Seven: Why Did Yeshua Come to Earth?
It seems that many people don’t have a firm grasp on why Jesus came to earth, with some acting as though He came to start a new religion for the Gentiles, separate from Judaism, with a whole new set of doctrines, and that the main effect of his ministry was to free us from the bondage of the law that had been given at Mt. Sinai. But do his red letter words, spoken directly from his mouth, confirm this belief?
Yeshua affirmed the validity of Deuteronomy when he quoted from it three times to counter the temptations of satan in Matthew 4. In the Sermon on the Mount (Matthew 5:17-18), he is as specific as he could possibly be when he said, “Think not that I am come to destroy the law” and “Till heaven and earth pass” (heaven and earth are still here) “one jot or one tittle shall in no wise pass from the law.” How much more direct could he be? In Matthew 19:17, he specifically states that to enter into eternal life, you must keep the commandments. When asked which commandments, he lists from among the Ten Commandments, leaving no question that he affirms their continued validity.
Reading the rest of Matthew 5, he repeatedly magnifies the law. He extends the sin of murder to having anger in your heart, and the sin of adultery to having lust in your heart. Is it logical to interpret these passages to mean that the laws against murder and adultery have been done away with? Then why interpret Scripture to mean that any other laws were done away with?
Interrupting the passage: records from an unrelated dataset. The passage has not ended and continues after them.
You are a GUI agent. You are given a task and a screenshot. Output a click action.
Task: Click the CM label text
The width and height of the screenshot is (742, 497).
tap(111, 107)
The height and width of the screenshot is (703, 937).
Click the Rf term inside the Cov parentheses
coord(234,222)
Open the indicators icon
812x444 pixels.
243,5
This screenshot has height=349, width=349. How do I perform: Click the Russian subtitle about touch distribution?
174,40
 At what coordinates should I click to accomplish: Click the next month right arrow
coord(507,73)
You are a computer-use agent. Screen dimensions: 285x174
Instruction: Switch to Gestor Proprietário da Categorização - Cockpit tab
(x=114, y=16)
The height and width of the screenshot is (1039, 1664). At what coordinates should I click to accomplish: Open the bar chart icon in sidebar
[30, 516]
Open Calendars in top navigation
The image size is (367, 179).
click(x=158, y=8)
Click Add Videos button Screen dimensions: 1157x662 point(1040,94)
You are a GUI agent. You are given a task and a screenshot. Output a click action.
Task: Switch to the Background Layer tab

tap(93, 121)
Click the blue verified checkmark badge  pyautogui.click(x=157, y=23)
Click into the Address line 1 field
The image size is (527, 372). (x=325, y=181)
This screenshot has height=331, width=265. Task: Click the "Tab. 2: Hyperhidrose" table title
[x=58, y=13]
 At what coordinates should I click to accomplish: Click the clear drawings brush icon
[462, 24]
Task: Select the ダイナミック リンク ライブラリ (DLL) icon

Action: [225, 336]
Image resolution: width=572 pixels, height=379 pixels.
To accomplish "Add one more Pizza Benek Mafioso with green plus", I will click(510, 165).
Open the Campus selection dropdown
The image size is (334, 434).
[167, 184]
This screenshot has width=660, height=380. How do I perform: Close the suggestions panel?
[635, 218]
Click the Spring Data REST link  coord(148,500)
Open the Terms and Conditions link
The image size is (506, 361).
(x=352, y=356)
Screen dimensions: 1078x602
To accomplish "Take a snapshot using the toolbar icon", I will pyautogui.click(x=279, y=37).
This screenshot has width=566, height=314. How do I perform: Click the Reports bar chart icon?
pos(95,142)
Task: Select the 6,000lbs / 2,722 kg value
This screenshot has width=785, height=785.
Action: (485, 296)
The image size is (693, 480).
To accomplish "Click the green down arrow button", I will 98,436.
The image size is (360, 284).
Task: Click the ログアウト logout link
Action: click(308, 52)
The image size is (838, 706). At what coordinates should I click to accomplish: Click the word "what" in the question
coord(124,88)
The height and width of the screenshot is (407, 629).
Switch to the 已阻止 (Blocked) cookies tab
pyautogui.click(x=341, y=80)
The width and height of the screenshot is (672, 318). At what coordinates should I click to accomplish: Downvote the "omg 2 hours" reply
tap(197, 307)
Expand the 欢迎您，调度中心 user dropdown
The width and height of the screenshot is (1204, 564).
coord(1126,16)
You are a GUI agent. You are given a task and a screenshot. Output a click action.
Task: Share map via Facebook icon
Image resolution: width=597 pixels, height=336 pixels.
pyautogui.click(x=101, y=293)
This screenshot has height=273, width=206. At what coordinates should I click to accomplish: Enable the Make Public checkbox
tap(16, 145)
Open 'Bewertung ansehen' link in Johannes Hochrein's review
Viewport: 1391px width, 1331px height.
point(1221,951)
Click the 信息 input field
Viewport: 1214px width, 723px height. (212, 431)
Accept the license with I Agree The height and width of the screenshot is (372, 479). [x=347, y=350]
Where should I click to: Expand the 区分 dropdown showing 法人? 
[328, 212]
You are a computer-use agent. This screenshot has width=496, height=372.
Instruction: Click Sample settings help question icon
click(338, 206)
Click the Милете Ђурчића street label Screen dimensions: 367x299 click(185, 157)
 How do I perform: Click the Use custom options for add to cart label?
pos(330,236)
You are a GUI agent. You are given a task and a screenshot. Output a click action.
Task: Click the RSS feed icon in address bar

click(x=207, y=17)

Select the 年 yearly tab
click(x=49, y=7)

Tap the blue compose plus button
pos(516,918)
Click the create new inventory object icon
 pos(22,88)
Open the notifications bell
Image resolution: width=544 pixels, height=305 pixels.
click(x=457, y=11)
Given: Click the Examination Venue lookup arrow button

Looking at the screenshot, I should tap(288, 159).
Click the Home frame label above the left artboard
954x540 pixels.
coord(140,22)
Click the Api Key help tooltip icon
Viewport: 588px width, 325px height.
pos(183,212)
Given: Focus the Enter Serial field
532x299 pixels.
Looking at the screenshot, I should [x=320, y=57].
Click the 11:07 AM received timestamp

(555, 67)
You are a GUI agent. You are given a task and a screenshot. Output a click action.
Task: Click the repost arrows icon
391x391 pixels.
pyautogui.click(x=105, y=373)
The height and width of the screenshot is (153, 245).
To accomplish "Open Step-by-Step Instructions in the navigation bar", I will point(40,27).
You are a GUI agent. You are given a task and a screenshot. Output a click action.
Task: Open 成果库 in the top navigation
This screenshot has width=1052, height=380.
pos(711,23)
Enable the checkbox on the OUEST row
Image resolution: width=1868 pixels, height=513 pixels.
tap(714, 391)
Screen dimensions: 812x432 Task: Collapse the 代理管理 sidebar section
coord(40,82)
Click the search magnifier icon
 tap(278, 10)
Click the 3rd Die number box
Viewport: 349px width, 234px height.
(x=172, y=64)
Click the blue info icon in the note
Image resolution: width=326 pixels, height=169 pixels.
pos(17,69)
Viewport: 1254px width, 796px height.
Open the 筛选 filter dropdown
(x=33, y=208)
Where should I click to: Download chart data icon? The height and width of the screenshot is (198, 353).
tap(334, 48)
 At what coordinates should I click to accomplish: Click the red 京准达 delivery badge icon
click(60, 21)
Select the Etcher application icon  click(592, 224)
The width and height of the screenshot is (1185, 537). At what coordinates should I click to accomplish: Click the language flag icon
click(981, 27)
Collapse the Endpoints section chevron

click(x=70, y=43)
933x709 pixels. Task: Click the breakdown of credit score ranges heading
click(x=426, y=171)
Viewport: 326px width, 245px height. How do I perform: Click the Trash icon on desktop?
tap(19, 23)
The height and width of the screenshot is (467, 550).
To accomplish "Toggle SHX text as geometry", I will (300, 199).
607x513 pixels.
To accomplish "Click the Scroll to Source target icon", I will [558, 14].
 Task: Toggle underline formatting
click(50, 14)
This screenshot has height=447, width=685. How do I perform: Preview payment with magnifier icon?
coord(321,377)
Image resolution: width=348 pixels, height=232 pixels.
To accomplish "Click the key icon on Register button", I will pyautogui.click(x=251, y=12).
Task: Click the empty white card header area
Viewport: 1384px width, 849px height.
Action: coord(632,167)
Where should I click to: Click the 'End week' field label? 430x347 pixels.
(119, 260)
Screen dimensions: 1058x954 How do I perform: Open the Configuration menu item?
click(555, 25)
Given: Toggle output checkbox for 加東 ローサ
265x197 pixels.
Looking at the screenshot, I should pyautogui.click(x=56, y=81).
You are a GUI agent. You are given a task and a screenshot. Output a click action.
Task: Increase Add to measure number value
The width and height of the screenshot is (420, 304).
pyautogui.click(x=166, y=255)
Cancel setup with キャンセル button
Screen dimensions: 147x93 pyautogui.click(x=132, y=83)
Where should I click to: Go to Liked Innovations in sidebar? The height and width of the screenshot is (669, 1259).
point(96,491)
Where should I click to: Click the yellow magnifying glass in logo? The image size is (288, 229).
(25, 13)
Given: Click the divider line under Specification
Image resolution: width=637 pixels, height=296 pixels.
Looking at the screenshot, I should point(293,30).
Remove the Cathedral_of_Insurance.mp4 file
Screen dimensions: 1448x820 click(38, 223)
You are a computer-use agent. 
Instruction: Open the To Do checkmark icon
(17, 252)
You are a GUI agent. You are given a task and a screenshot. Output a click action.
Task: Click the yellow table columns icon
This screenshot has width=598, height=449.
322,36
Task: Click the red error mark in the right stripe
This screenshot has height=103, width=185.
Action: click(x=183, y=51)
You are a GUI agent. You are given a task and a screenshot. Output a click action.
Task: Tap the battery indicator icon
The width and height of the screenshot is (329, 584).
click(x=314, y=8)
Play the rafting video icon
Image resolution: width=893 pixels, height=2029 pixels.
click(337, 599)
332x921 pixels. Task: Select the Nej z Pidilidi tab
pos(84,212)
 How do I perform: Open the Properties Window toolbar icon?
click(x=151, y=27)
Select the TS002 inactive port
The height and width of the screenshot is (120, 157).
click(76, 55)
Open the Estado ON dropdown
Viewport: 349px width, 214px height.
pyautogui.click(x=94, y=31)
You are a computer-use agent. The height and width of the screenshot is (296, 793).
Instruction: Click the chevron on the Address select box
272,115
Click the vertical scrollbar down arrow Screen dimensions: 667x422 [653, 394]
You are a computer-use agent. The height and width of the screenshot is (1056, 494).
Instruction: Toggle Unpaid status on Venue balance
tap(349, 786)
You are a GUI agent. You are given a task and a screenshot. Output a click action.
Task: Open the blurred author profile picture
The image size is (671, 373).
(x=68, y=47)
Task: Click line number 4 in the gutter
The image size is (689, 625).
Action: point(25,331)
In Matthew 7, His words warn us that the road to salvation is narrow with few going in, while the way to destruction is wide. Stories such as Noah and Lot exemplify how it is a small minority saved in times of judgment. Many will come to him in the day of judgment thinking that they have served him, only to be told that he never knew them, and to “depart from me, ye that work iniquity.” See also Matthew 25:41.
Skipping forward to Matthew 9: 5-6, he tells his disciples not to go to the Gentiles, but rather to the lost sheep of the house of Israel. He repeats this in Matthew 15:24. He came as a Messiah to the Israelites. If he is not the Hebrew Messiah promised in the Old Testament, then he is not a Messiah to anyone, as there is no other Messiah promised. The only route for Gentile salvation found in Scripture is to be grafted in to the root of Israel (Romans 11:13-24). The only covenant is with Israel (Hebrews 8).
Yeshua calls himself the Lord of the Sabbath day, affirming it, not destroying it. In fact, it is the only commandment that he instructs us to pray that we do not have to break during the tribulation (Matthew 24:20). This verifies that he knew it would still be valid in the end of the age. Other passages assure us it will be valid into eternity. In Matthew 15, Yeshua says it is worship in vain to break a commandment in favor of tradition, yet that is exactly how most churches worship today.
His red letter words verify the eternal nature of the law rather than verify the theory that the law was nailed to the cross. What was nailed to the cross was the debt of our sins. Yeshua came for that purpose alone: to save us from our sins. From the lips of John the Baptist in John 1:29, “Behold the Lamb of God who taketh away the sin of the world.” Isaiah 53:10 says that He will be “an offering for sin.” In Matthew 26:28 Yeshua himself said that his blood was shed “for the remission of sins.” 1 John 1:7 says that His blood “cleanses us from all sin”, 1 John 3:5 says “he was manifested to take away our sins”, and Revelation 1:5 says he “washed us from our sins in his own blood.” Never will you find a single passage where he says he came to replace his law with grace. Instead, He supplies grace through his blood when we repent of falling short of his law.